Experimental Study on the Osteosynthetic
Properities of Sterilized Allografts
Abstract
Serious problems associated with frozen allografts
include infection developing after implantation
and difficulty in obtaining them in Japan
because of religious and social factors.
If the osteosynthetic properties of sterilized
allografts, such as autoclaved allografts
(135 , 10 min) and ethylene oxide gas sterilized
allografts (EOG allografts), are similar
to those of frozen allografts (-80 ), such
allografts would overcome the problem mentioned
above. The purpose of this study is to compare
the osteosynthetic properties of sterilized
allografts with those of frozen allografts
in animal experiments. The allografts were
obtained from the 10 mm femoral diaphysis
of Wistar rats and treated with one of the
above-mentioned sterilization conditions.
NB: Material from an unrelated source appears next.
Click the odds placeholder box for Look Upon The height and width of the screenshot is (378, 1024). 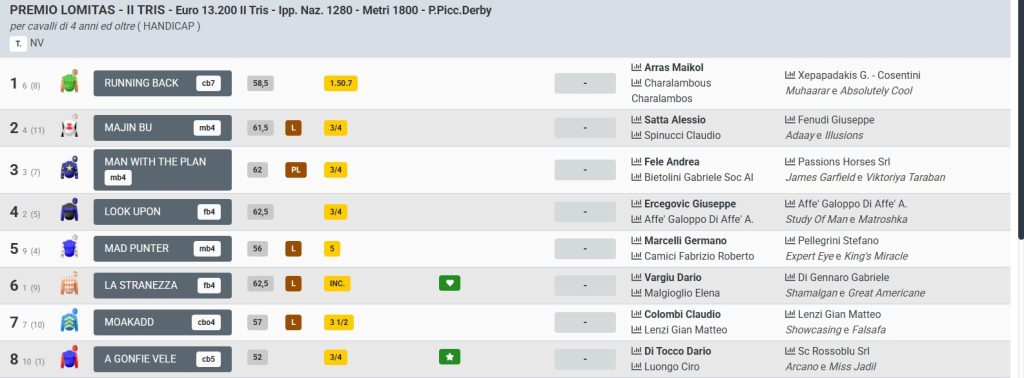point(585,212)
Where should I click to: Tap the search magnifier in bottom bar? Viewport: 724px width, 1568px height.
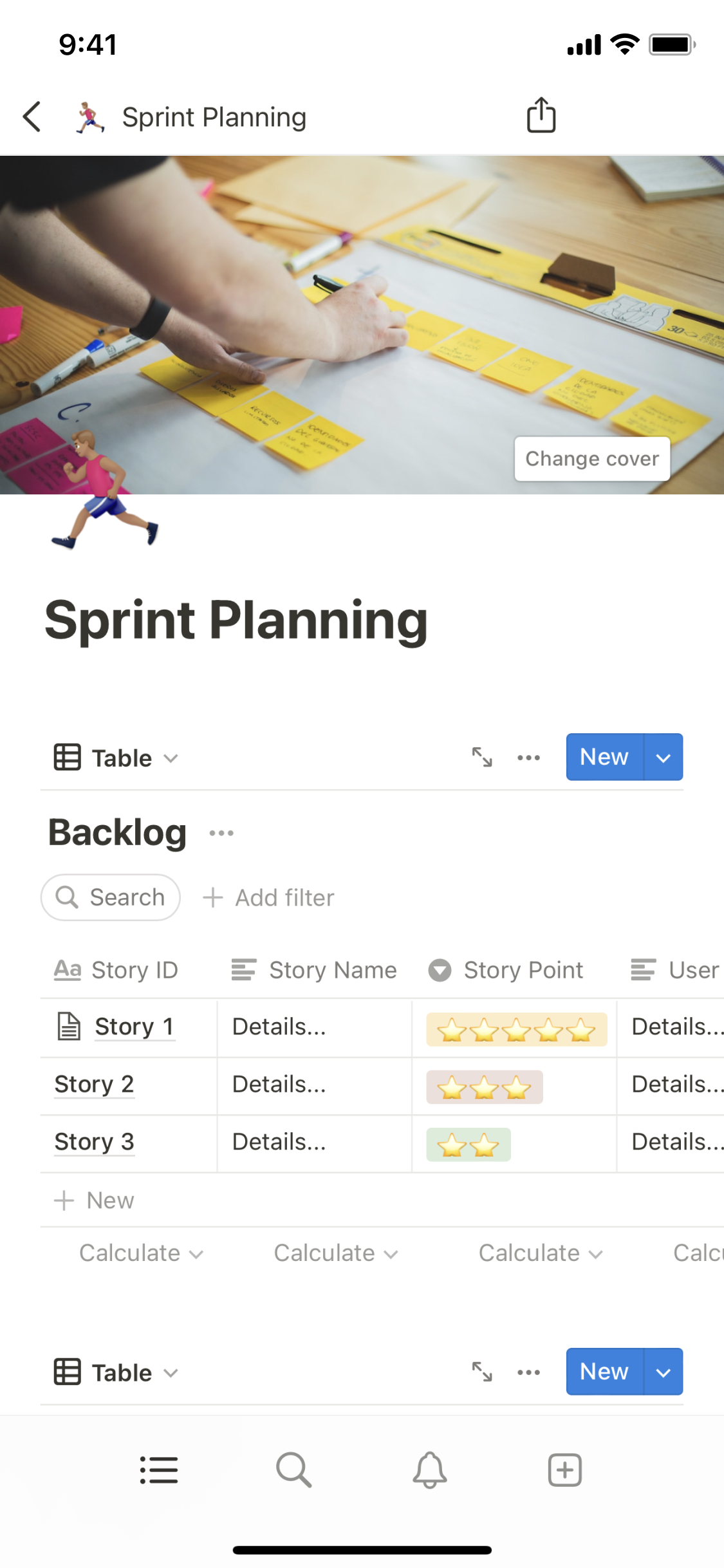click(x=293, y=1470)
The immunological response was checked by
the skin graft assay. Each allograft was
implanted into a 10 mm femoral diaphyseal
defect made in an SD rat. In other sterilized
allograft implanted groups, the reconstructions
were supplemented with autolysed antigen-extracted
allogeneic bone (AAA bone). The reconstructions
were investigated with respect to incorporation
by radiography, histology and microangiography
at 2, 4, 8, 12, 16, 24 weeks after reconstruction.
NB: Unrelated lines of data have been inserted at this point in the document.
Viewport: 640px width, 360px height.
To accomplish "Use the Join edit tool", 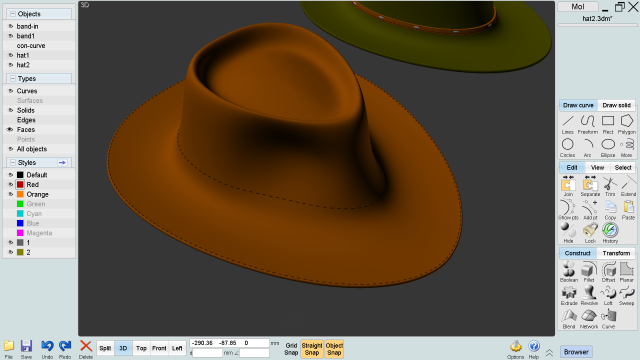I will [x=568, y=186].
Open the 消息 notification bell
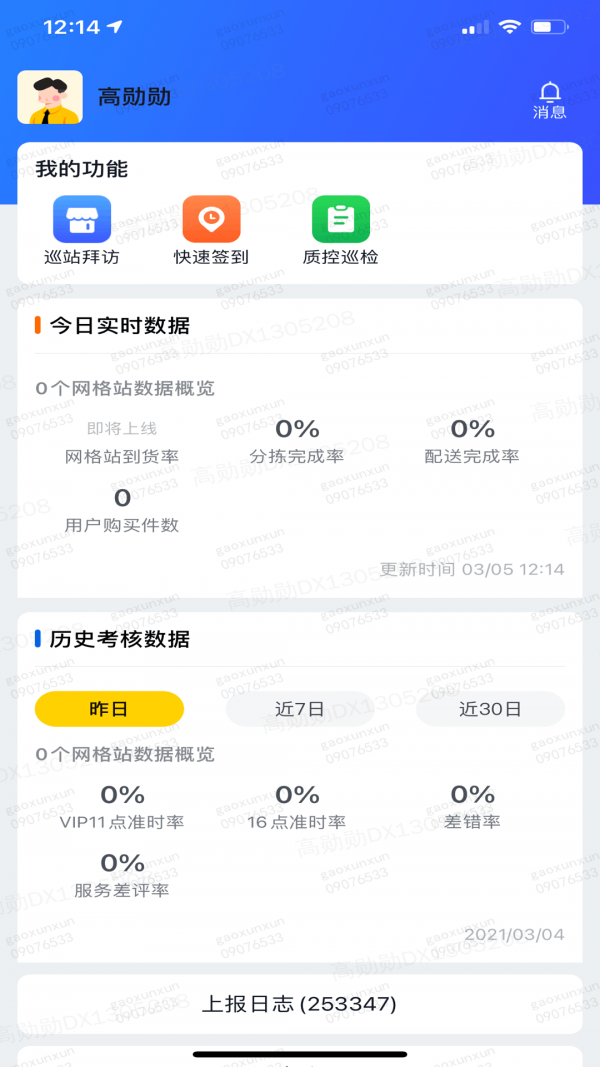 (551, 98)
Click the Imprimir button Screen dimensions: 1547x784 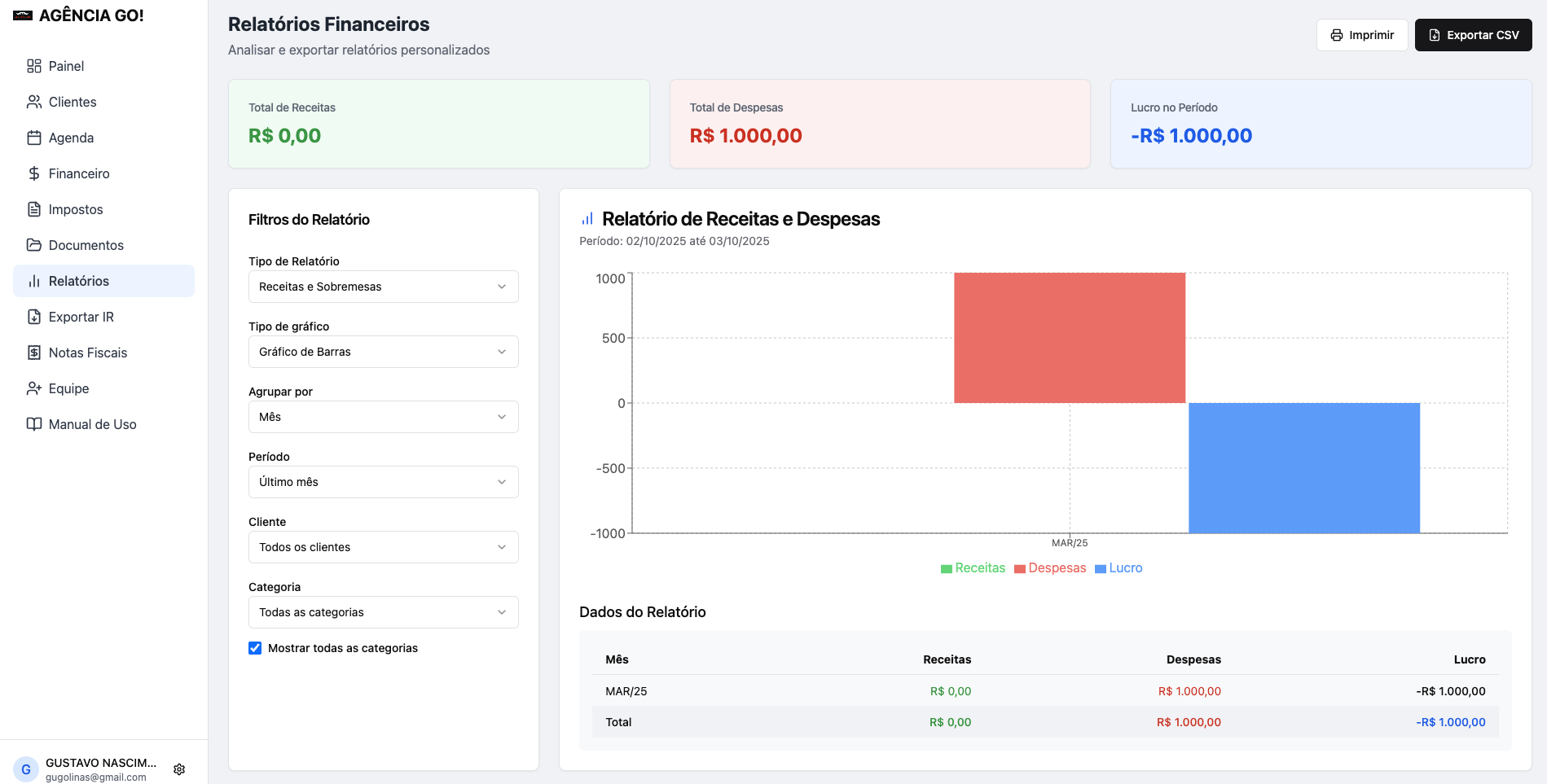(1362, 35)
In the skin graft assay, the antigen level
of the sterilized allografts was similar
to that of the frozen allografts, but was
not completely extracted. Bony union was
achieved at 8 weeks after reconstruction
of the frozen allografts and at 12 weeks
after reconstruction of the sterilized allografts
radiographically. New appositional bone was
present at the border of the grafted bone
at 8 weeks after transplantation of the frozen
allografts. On the other hand, no appositional
bone was present at the border of the sterilized
allograft at 12 weeks after transplantation.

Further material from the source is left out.